Hard times for open data

Monika Ermert, Heise, Intellectual Property Watch, VDI-Nachrichten, Germany

PUBLISHED ON: 15 Jul 2013

Despite a flurry of open data projects, declarations and commitments, real open data progress is slow, and the prospects for genuine openness do not look so bright.

The G8 countries at their Summit in Northern Ireland (June 17-18 2013) passed an Open Data Declaration, the European Union is just finalising additions to the 2003 Public Sector Information Directive and more and more national and regional open data portals are put online. Still, open data experts have pointed to the many shortcomings of concepts, and much more of political commitment to real openness on the side of governments. Amidst continued revelations about secret government spying on - among other - EU citizens, it seems important to introduce clear distinctions when looking at what open data means.

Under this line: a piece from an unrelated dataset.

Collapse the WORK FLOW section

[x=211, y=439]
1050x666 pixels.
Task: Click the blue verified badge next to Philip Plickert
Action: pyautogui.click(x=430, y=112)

At the end of June 2013, open data was presented as a done deal when the powerful G8 countries (US, UK, Canada, Russia, France, Germany, Italy and Japan) signed a Charter on Open Data, thereby committing themselves to adopting and further implementing open data policies at home and, regularly checking on progress. The much publicised Charter contains five basic principles, namely “open data by default, quality and quantity, usable by all, releasing data for improved governance, releasing data for innovation.”

Commitments and problems in their application

Until 2015, so the declaration, activities about standardised metadata, open formats and the opening up of government collected information shall be complete. Sounds good, say the expert non-governmental organisations, including the Open Knowledge Foundation and the Sunlight Foundation.

At the same time, they who push for the development of standard tools are wary. Experiences with a series of open data policies suggest “some likely challenges“ were the “limits of a head of state's voluntary commitment in affecting civil servants”, but also the “the difficulty in articulating 'high value' data (in even a single country context)”.  

Similarly, research associate Christian Heise warned in his Open Knowledge Foundation blog comment, that beyond the first euphoria one had to wait and see if the declaration was more than lip service. When Germany announced the start of govdata.de a coalition of open data organisations and activists published stern warnings on not-your-govdata.de. They warned about building in shortcomings into the web platform from the start by, for example, using special licences instead of standardised licences that support “open“ in a broadly accepted definition. Also civil law standards licensing is much more useful than granting usage rights based on administrative law procedures, the activists say.

Data census reveals some shortcomings

According to the open data census by the Open Knowledge Foundation, Germany is in good company when it comes to a slow pace with regard to the “open data“-revolution. The data census, which is still in an early stadium, ranks the UK high up in the list, behind just Norway, the US and Denmark. Norway did receive 54 of 60 possible points (with shortcomings noted in the access to government budget, national maps, legislation and the company register), the same number as the US (shortcomings with election results, legislation, the company register and postal codes). Norway's leading role might result not the least from its interest in integrating developers more closely, reflected in its use of Californian developer platform Github to create open data tools.

While Denmark and Sweden are in the upper echelon of the census, some additions to the class of black sheep with less than forty points are unexpected: the Czech Republic, Ireland, Slovenia and, way down, Finland (15 of 60 points only, with several categories where no data was available for the ranking).

Right time for open data projects?

That the US and the UK - major targets of the recent anger over secret surveillance programmes - rank so high with thousands of data catalogues available and, in the case of the UK, a warmly welcomed licence (the OGLv2.0) clearly illustrates the disconnect between open data push and transparency. In their University of California paper, US researchers Harlan Yu and David Robinson call it “the new ambiguity of 'open government'' and write that “open data technologies can also enhance service delivery in any regime, even an opaque one.” Governments might be able to take credit for increased public accountability “simply be delivering open data technology,” they write.

While the academic debate on this (see also Transparent Citizens, Invisible Government) is in full swing, The Guardian’s currently much quoted journalist Glenn Greenwald is much more blunt: “The way things are supposed to work,” Greenwald wrote, “is that we're supposed to know virtually everything about what they do: that's why they're called 'public' servants. They're supposed to know virtually nothing about what we do: that's why we're called 'private' individuals.”

So is it the right time to talk open data and open government projects anyway? Or is it the worst time? The closing panel at the Berlin Open Data Day (24 June 2013) argued strongly in favour of pushing ahead. The time is always right, said the panelists... even in times where leaks provide for a big information feed, one should add.